Лена следом за отцом прошла в комнату и чуть не споткнулась, увидев в кресле вальяжно откинувшегося Федора в элегантном костюме. Пиджак слегка коробился на широких плечах. Он поднял на нее глаза, распахнутые углами к вискам, будто сильная птица взмахнула крыльями. Взгляд его был невозмутим, но в самой их глубине полыхнули оранжевые молнии. Лену обдало жаром, и она чуть не задохнулась от волнения.
– Да что это с тобой, дочура? – сказал Трошин. – Не переживай, любит тебя Андрейка, любит.
– Па, он пропал, его нигде нет, – пробормотала Лена, стараясь не смотреть на Туркина. Сердце ее бешено колотилось, уголки губ вздрагивали, она отвернулась к окну, но все равно затылком видела, ощущала Федора, его огромные ласковые ладони, которые он сейчас небрежно разбросал на подлокотники старого отцовского кресла, его густые черные волосы, ниспадающие на ворот клетчатой рубашки. Он отращивает волосы, ему идет. Он не похож на сотрудника госбезопасности. Маскировка? Уволился? Хотя, разве способен он уволиться, бросить службу?
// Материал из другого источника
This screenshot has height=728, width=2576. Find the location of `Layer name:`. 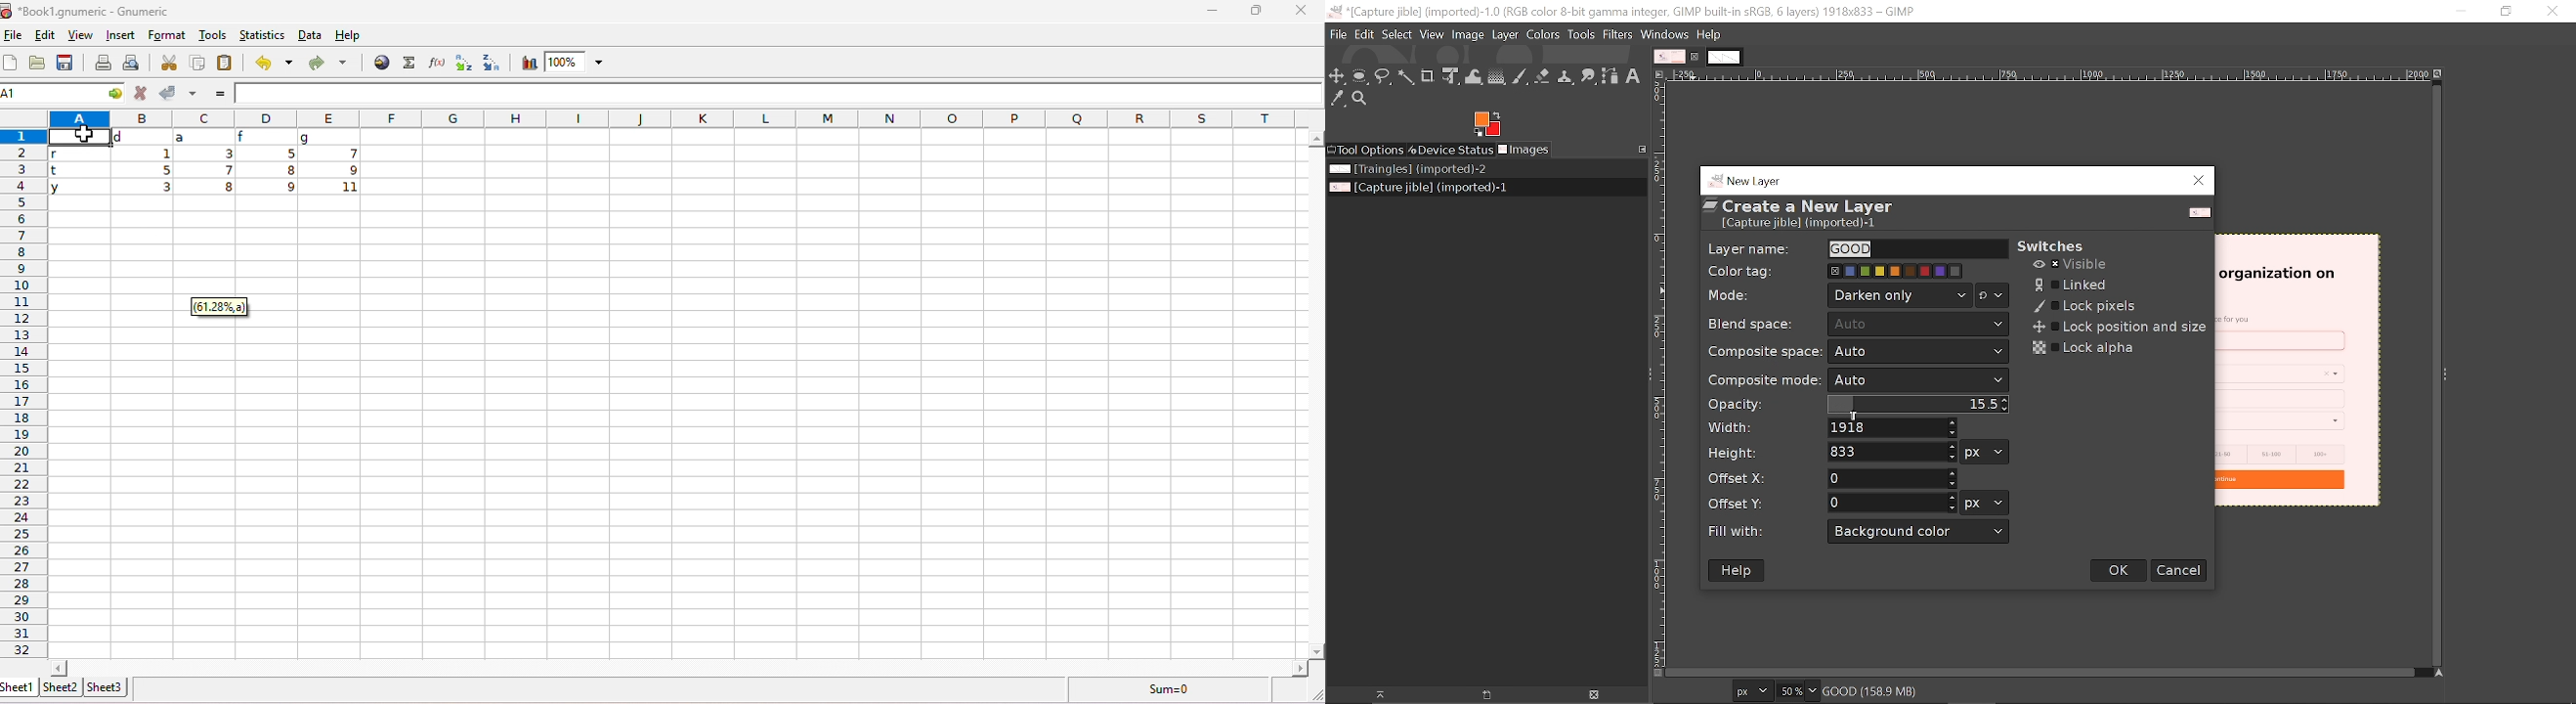

Layer name: is located at coordinates (1750, 247).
– Да куда он пропадет? – улыбнулся Трошин. – Ты такая же паникерша, как и твоя мать: вечно из мухи слона делаете. Ведь нам, поэтам, необходимо общение в своей среде за бутылочкой хорошего коньячка да за водочкой с закусочкой. Это творческая подпитка, а жены не понимают. Предупреждал же я тебя, Ленка, предупреждал. Эх, молодость! – воскликнул он, махнув рукой.
Раздался звонок в дверь, и Трошин направился открывать. Едва он выше, Лена повернулась к Туркину и, робея, произнесла:
– Федя, я нашла Андрюшину дискету с записью какого-то опыта. Все так странно. Реинкарнация и вообще…
Федор закинул ногу на ногу и мягко произнес:
– Леночка, я должен с тобой поговорить. Сегодня ты поедешь со мной. Ты ведь еще не была на моей новой квартире. Кстати, дай-ка дискету. Спасибо, перепишу и верну. Мужу ничего не говори.
– Я не люблю его, – выдавила сквозь слезы Лена. – Разведусь.
– О, какой у нас гость! – послышался голос Трошина. – Ты что ж не позвонил?
– До вас дозвонишься, как же, – весело воскликнул Божмеров.
– Дядя Боб! – бросилась она на шею входившему следом за отцом Бобу. – Ура, ура!
– Прямо с самолета к вам, – сказал тот. – На сей раз из Шри Ланки. Привез чемодан сувениров. А где Ира?
– Она с Иришкой в цирке, скоро уж появятся, – сказал Трошин. – Ну так давай отметим прибытие.
– Привет, – Божмеров протянул руку Туркину. – Как там Матросская Тишина поживает, есть весточки из нашей родной камеры?